Method
给定$P_{VLM}$代表视觉语言模型,可以看作是词汇表$V$中先前标记序列的概率分布。令$x_t={x_{t_1},…,x_{t_n}}$代表文本标记,$x_v={x_{v_1},…,x_{v_m}}$代表视觉标记来生成回复$r={r_1,…,r_o}$。
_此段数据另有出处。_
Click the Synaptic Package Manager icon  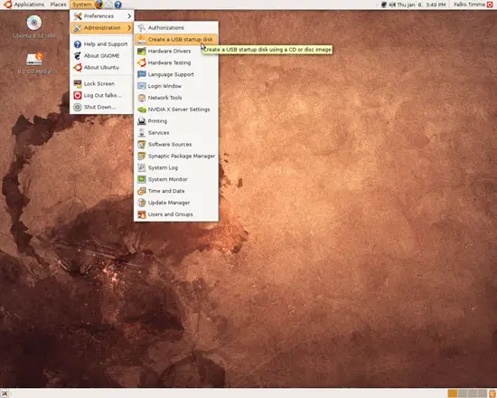(x=141, y=156)
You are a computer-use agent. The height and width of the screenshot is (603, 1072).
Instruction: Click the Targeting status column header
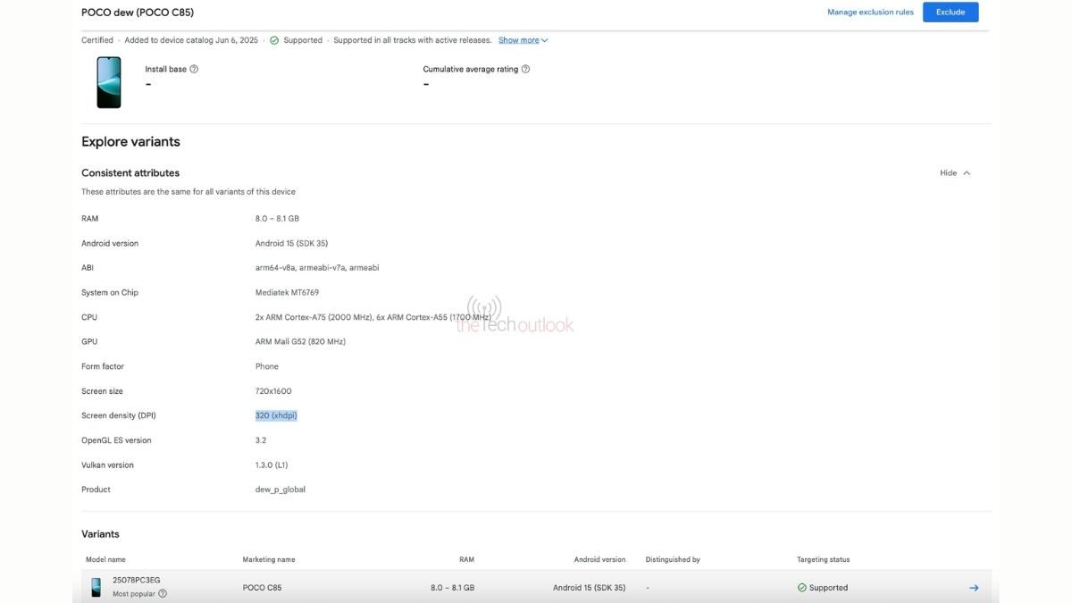[x=823, y=559]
按照下面的方式来生成回复中的第$i$个token:
$$
r_i \sim \mathcal{P}{\text{VLM}}(\cdot \mid x{v_1}, \dots, x_{v_m}, x_{t_1}, \dots, x_{t_n}, r_1, \dots, r_{i-1})
$$
转移向量构建
对抗图像归因
文章的观点为不是每一个视觉token在模型越狱上的贡献都是一致的。
通过将视觉token进行随机掩码来评测该token的效果。
$\text{Ablate}(x_v, g)$代表消融视觉标记$x_v$,$g \sim {0,1}^m$代表消融向量,0代表被遮盖的token。在给定$g$的情况下通过计算生成特定回复$r: Sure, …$ 的对数概率来量化影响。
$$
f(g):=logP_{VLM}(r|Ablate(x_v,g),x_t)
$$
$x_t$代表有害指令的文本标记,$P_{VLM}(r|Ablate(x_v,g),x_t)$代表生成特定回复的概率乘积。
代理模型:
但是在推理过程中你不可能按照这个方式一个一个实验,所有文章引入一个线性代理模型$\hat{f}$来拟合这个得分。
训练步骤:
1. 我们采样了一个消融向量数据集并计算对应的$f(g_i)$
2. 在$(g_i,f(g_i))$对上,通过Lasso来训练替代模型从而近似拟合
最后,我们可以得到一个代理模型 $\hat{f}$,其权重可以解释为触发越狱的归因分数。分数越高,令牌导致越狱的相关性就越大。
- 有害特征提取
利用来自代理模型 $\hat{f}$ 的 $Topk$ 归因分数与空用户查询配对的视觉标记来构建转向向量。
给定数据集$D:(x_v,Mask(x_v))$以及包含空query的文本tokens模板$x_{template}$, $x_v$是输入的视觉token,$Mask(x_v)$是按照前Topk 个token屏蔽过的输入视觉token。
$$
v^l = \frac{1}{|\mathcal{D}|} \sum_{(x_v, \text{Mask}(x_v)) \in \mathcal{D}} a^l(x_v, x_{\text{template}}) - a^l(\text{Mask}(x_v), x_{\text{template}})
$$
$a^l$就是第$l$层最后一个token的激活。
自适应激活转向
原先的方法通过直接在推理过程中添加转移向量来操控模型输出
$$
h^l =h^l- \alpha \times \frac{v^l}{||v^l||}
$$
但是这样会导致正常的输入也会被转向,因此固定的放缩系数$\alpha$是不够的。
为了解决上面的问题,文章提出了一种自适应的方式
$$
h^l=h^l- \alpha*max(\frac{(h^l)^Tv^l}{||h^l||||v^l||},0)*\frac{v^l}{||v^l||}
$$
当激活不包含任何转移向量(有害方向)的正分量时候,最大项为0,不移动激活。从而减轻了对良性性能的影响。
由于 $h_l$ 和 $v_l$ 之间的角度对于自适应投影很重要,因此我们必须确保它能够有效地区分 $l$ 层的有害和良性激活。然而,我们注意到不同输入的激活可能聚集在远离原点的点周围。因此,这些向量之间的角度可能都变得相似。如图2(b)
$$
h^l=h^l- \alphamax(\frac{(h^l-h_0^l)^Tv^l}{||h^l-h_0^l||||v^l||}||h^l||,0)*\frac{v^l}{||v^l||}
$$
因此文章提出使用矫正,为了获得第$l$层的校准激活$h^l_0$,我们从大量测试数据中收集图像-文本查询,并计算生成的token特征在$l$层的平均值,得到$h^l_0$。
在推理过程中,我们仅对新生成的令牌的激活应用转向,而输入令牌的激活保持不变。